Maryland has new laws taking effect on June 1, 2008 that affect licensed lenders (which also includes mortgage brokers). The new requirements concern surety bonds and minimum net worths for licensees.

Maryland has always had a system of requiring surety bonds based on the volume of business in the previous 12 months. Effective June 1, 2008, if your company has done no business anywhere in the prior 12 months (you are a start-up) or up to $3,000,000 in closed mortgage loans, you will need a $50,000 bond. If you closed more than $3,000,000 but less than $10,000,000 in mortgage loans, you need a $100,000 bond. If your closed volume is more than $10,000,000 in the previous 12 months, you need a $150,000 bond. If your company has multiple offices, the largest surety bond you will need for all of the offices combined is $750,000.

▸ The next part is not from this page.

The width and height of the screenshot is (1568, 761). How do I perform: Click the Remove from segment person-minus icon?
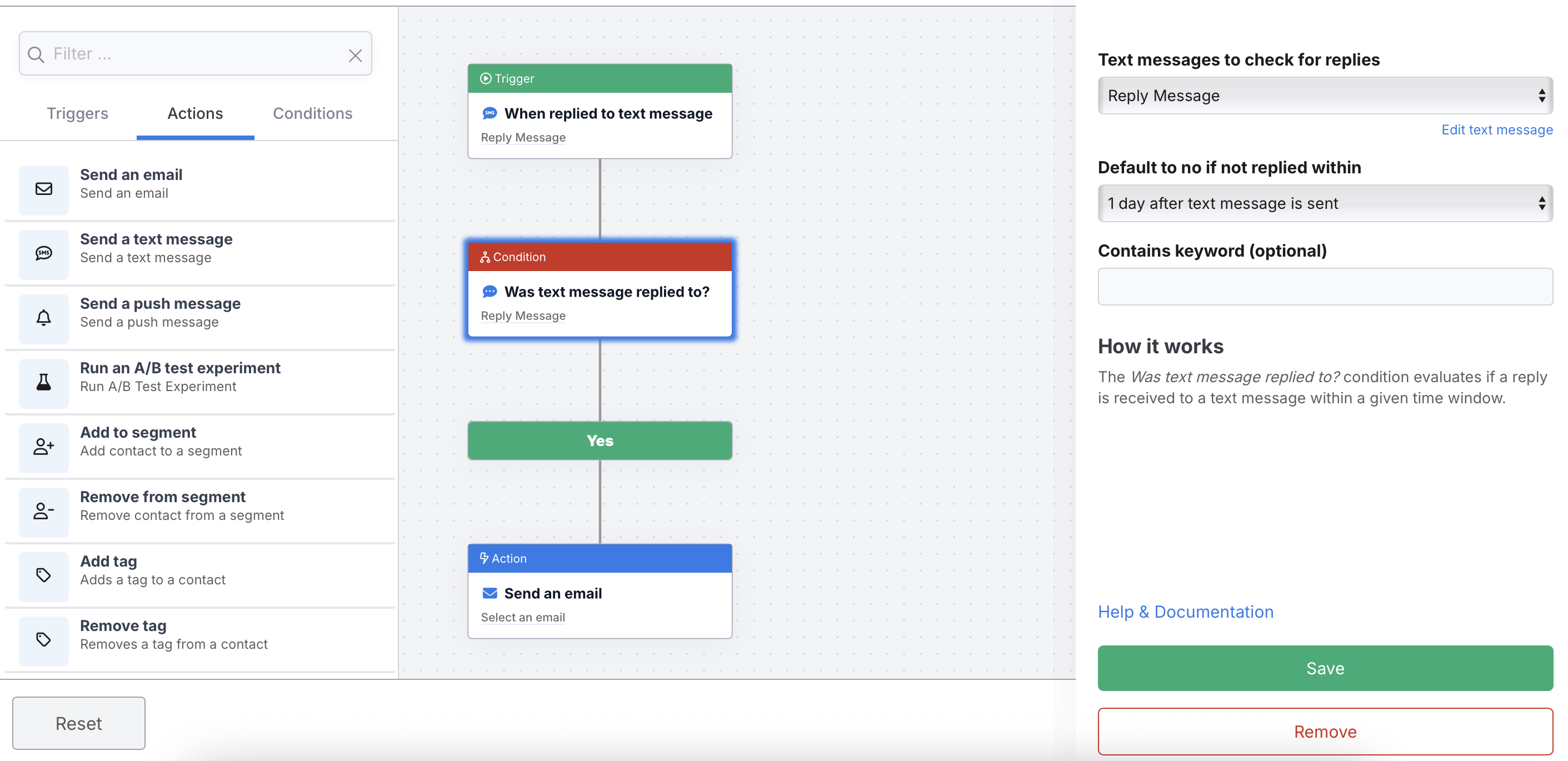[x=44, y=512]
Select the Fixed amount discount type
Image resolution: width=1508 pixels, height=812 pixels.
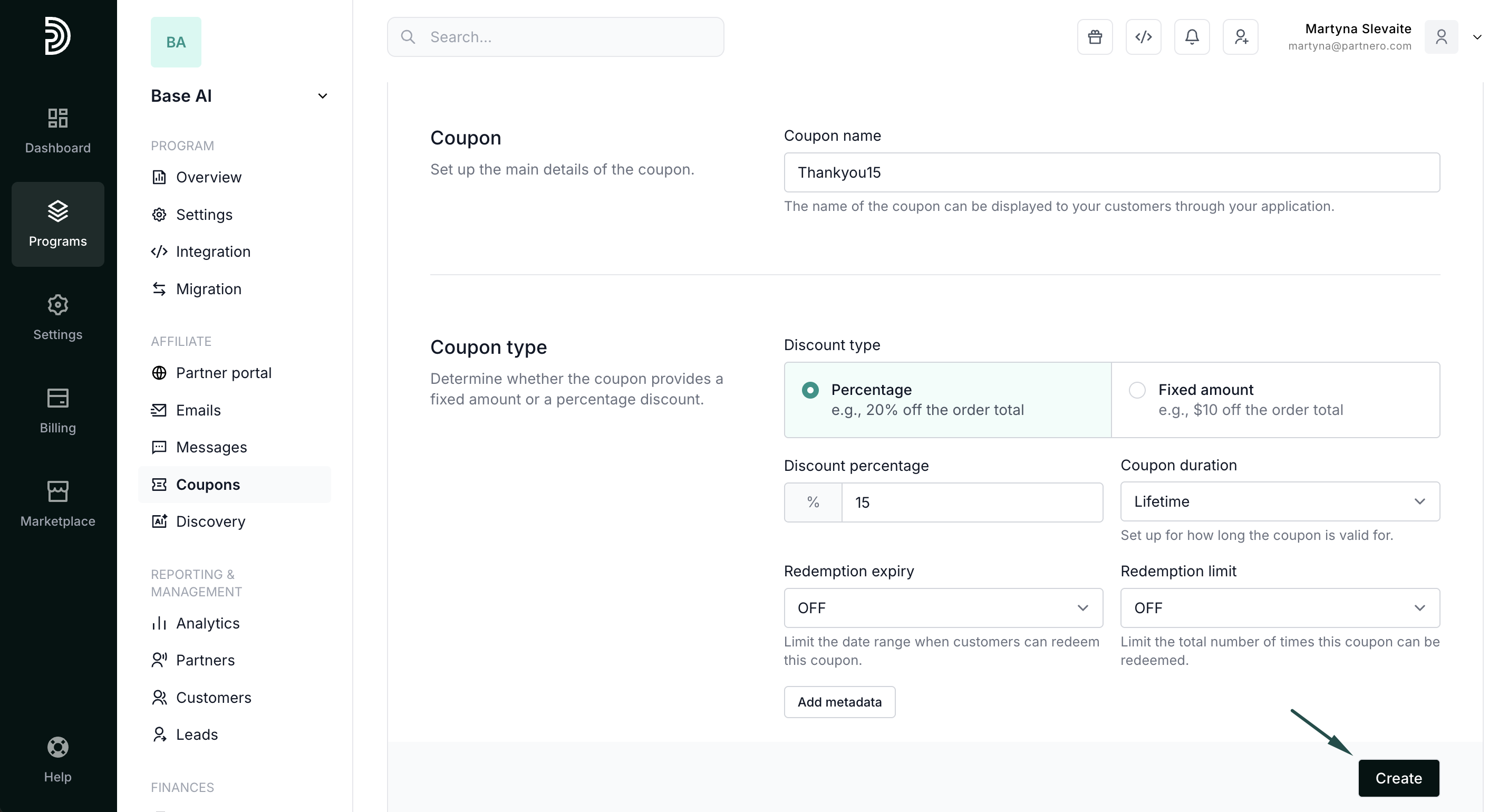point(1137,390)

Additionally, mortgage lender licensees will need a net worth of $25,000 if your company had no activity or up to $1,000,000 in loans closed in the previous 12 months. If you closed more than $1,000,000 and less than $5,000,000, you need at least $50,000 in net worth. If your dollar volume of loans closed was more than $5,000,000 you need a net worth of at least $100,000. Starting January 1, 2009, if you closed more than $10,000,000 in mortgage loans in the previous 12 months, you will be required to maintain a minimum net worth of $250,000.

Proof of compliance with the new net worth and surety bond obligations will be required when you renew your license or if you are being examined.

Tuesday, May 6, 2008

Inactive status

Maybe I never noticed during the busy years of the real estate bubble, but I am aware now that some states let you put your license in an “inactive” status. What does this mean and why would you want to do this?

Inactive status means that you have notified the state banking department that you are not actively conducting business in their state but you do not wish to relinquish your license. For those states that have an inactive status for licensees, notification may mean sending a letter or completing and submitting a specific form. Arizona, Florida, Montana, New Jersey, New York, Oklahoma, Texas, and Washington are some of the states that have a formal inactive status.

However, other states do not have such a category and if you do not wish to maintain the license and all of its requirements, you must surrender the license.

For states that allow you to go inactive, it is an excellent way to temporarily suspend your expenses in that state and wait until the market comes back. It permits you to postpone making a decision about your current business plan until the subprime mess shakes itself out and you can jump back into the newest trends. You will not need to go through the time and expense of getting a license when you wish to go back into that state. You only have to re-file for active license status.

What if your state does not have a category called inactive licensee? Then you must make a cost-benefit analysis of keeping your license. Is the reason that you obtained the license still valid but market conditions are not permitting you to earn enough in fees to justify the expense of surety bonds, accountants’ fees, renewal fees, and registered agent fees? Then, bolster your marketing dollars so that the license does become profitable. If you feel that you misjudged the market in a particular state, then surrender the license and cut your losses. Not every business proposition is a winner. Know when to hold ‘em and know when to fold ‘em.

Thursday, May 1, 2008

Washington State Consumer Loan Company License

Washington State has a new law requiring lenders to be licensed under the Consumer Loan Company Law. The law becomes effective on June 12, 2008. The license permits, lending, funding, brokering, or loan origination services to Washington consumers or others with Washington real property. The applicant needs to provide a financial statement, a surety bond of $100,000.00 per office location (up to a total of $500,000.00) and principals of the company must submit to criminal and credit background checks.

As of May 1, 2008, all lenders must apply for the license through the Nationwide Mortgage License System. Washington State will not be accepting paper applications anymore.